++++ Extract provided
So, the real secret of staying young and sprightly, of always remaining “new” until the very end, is that we must embrace Christ. Without Him, all things will risk becoming old news and a fading echo. All our human efforts at loving will eventually suffer the fate of growing old, becoming fossilised; and we eventually grow bored and tired, leaving us empty and desolate. But there is one particular manner of loving which secures eternal youthfulness – it is to love as Christ did. To love to the point of being able to give up our happiness, our dreams, our likes, and even our lives for it. This is the love of Christ that we will never wither, grow old, or be subjected to aging. Surprise, serendipity, youthfulness permeates the gospel newness of this kind of love. This is a “new” that will always remain “new” until the very end.

The world and all its inhabitants grow old without God. But in Him, the world remains ever young. The second reading, taken from the sublimely beautiful ending of the Book of Apocalypse, preceded by frightening images of destruction, affirms this very truth. It describes the End as a Great Wedding Feast, the union of Heaven and Earth, Christ and His Church, the Lord descending upon and choosing to dwell within the Heavenly City of Jerusalem. This is the New Commandment perfectly realised. This text underlies the major conviction of this book that however long or however arduous the struggle, good will never be overcome by evil. The world that has grown old with sin will be renewed. At the heart of the new heavens and earth, the key reason for the cessation of sorrow, evil, hunger, thirst and pain is the fact of God’s presence. God dwells with His people. He makes His home with them. Because of God’s dwelling among His people, all creation experiences the truth of these words. “Now I am making the whole of creation new!”
++++++++
++++ Dataset excerpt
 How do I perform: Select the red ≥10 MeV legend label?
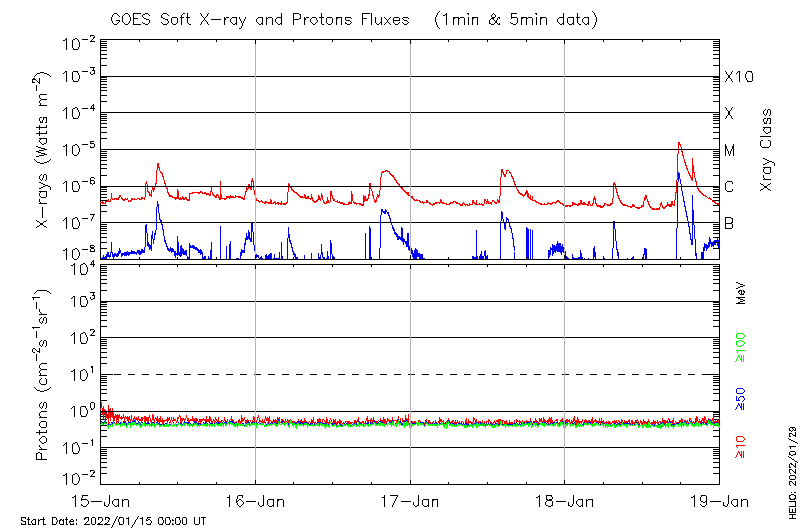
++++++++
List of tasks -
[1] In the reflection on Christ and renewal, what is named as the key reason for the cessation of sorrow, evil, hunger, thirst and pain?
[2] List everything the reflection on Christ and renewal says we must be able to give up when loving as Christ did.
The listing plays no part in this work.

Outputs in order -
[1] The fact of God's presence.

[2] Our happiness, our dreams, our likes, and even our lives.